BROWSER_IP This is the IP address for the FireFox browser that gorotator will control with FF-Remote-Control.

BROWSER_PORT Likewise this is the PORT that Firfox Marionette or Chrome are listenting to. Hint: It's probably 9222

BROWSER_MODE As of version 0.1.0 Gotator supports three operating modes.

1 = original FF-remote-control plugin (deprecated)
2 = Fireforx Marionette 
3 = Chrome debugging protocol

program_file A CSV file containing a gotator program list. Gotator ships with a configuration to use default.csv

apienabled Set to 'true' to have gotator listen on HTTP and process REST API requests. Defaults to false.

tlsenabled Set to 'true' to have gotator listen on HTTPS instead of HTTP and process REST API requests. Defaults to false.

You will need to provide server.key and server.crt files.  Google is your friend on creating certificates.

GOTATOR_PORT The port Gotator will listen on for API requests. Defaults to 8080

timeroverlay Set to 'true' to have gotator inject an overlay on top of pages show signal when program is about to change.

Note: You can edit config.yaml and change the program_file without interrupting the running gotator. Gotator watches for changes to config.yaml and pulls them in without a restart. This can be useful for swapping out program files for a running gotator.

Also note, go-rotator itself listens for HTTP requests.

Pull requests are welcome. I intend to improve both when I get the time. I work on this only over morning coffee.

default.csv (or whatever you call your CSV in program_file in config.yaml

Presently the CSV has two fields. The first is the URL you want displayed. The second is the duration you would like the content displayed before new content rotates in. Duration can be anything that Golangs time.Duration() understands. Commonly you will have content up for minutes or seconds. i.e. "5m" or "30s" would be valid durations. "30" or "5" would not.
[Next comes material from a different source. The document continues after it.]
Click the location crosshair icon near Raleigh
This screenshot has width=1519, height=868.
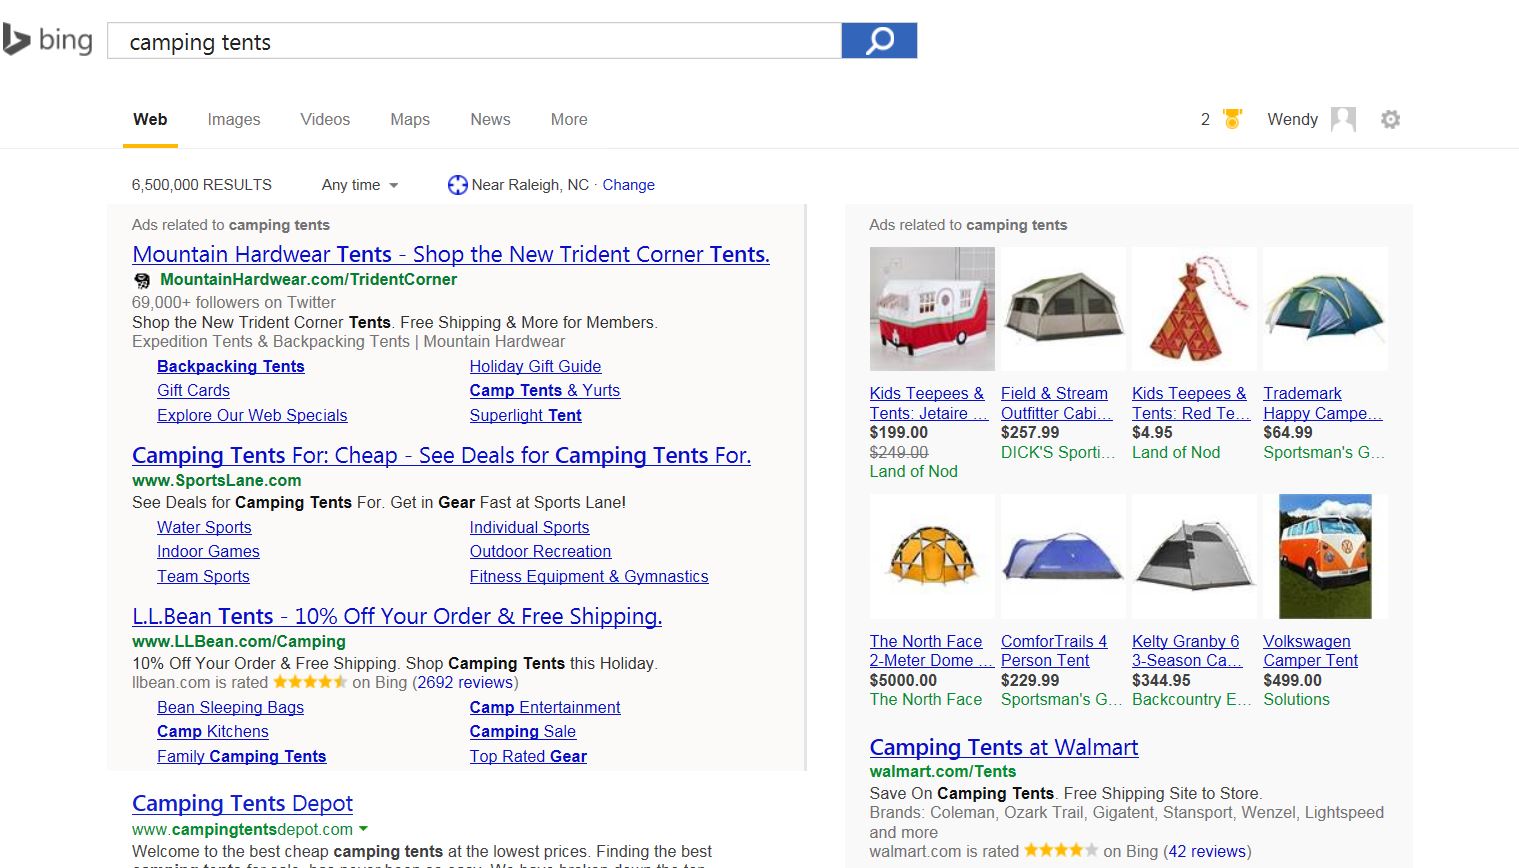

Changes to CSV files will be picked up at the top of the rotation. This is because gotator load the program file, displays every item in it and only then loops back and re-reads the program file.

Usage

The original use for gotator was to run scheduled content without further user input. A rudimentary HTTP API has since been added that allows for more hands on control.

It would be reasonable and expected for you to run gotator in either GNU screen to tmux. Any console input will be interrepted as a request to skip past the current content and show the next thing in rotation if you have set interactive: true in your config file.

gotator accepts one command line argument. Running "gotator version" will print the version and exit. Normal operation is to simply run "gotator".

HTTP Control

For purposes of illustration, assume your IP addres is 127.0.0.1. Remember that go-rotator listens on port 8080.

Pause

http://127.0.0.1:8080/pause - Stop content rotation.

Resume

http://127.0.0.1:8080/resume - Releases the pause. Content rotation picks up from where it was paused.

Skip

http://127.0.0.1:8080/skip - Forces a content rotation early. If the program calls for the URL to be displayed for 15minutes, using skip will

Play

http://127.0.0.1:8080/play?url='http://example.com'&duration='30s' - Pauses normal rotation, shows the requested URL immediately for the specified duration.

Duration defaults to 30s if not specified.

Future?

  • Have content dependant on time of day or day of week. i.e. Monday morning content might be different than Wednesday afternoon, etc.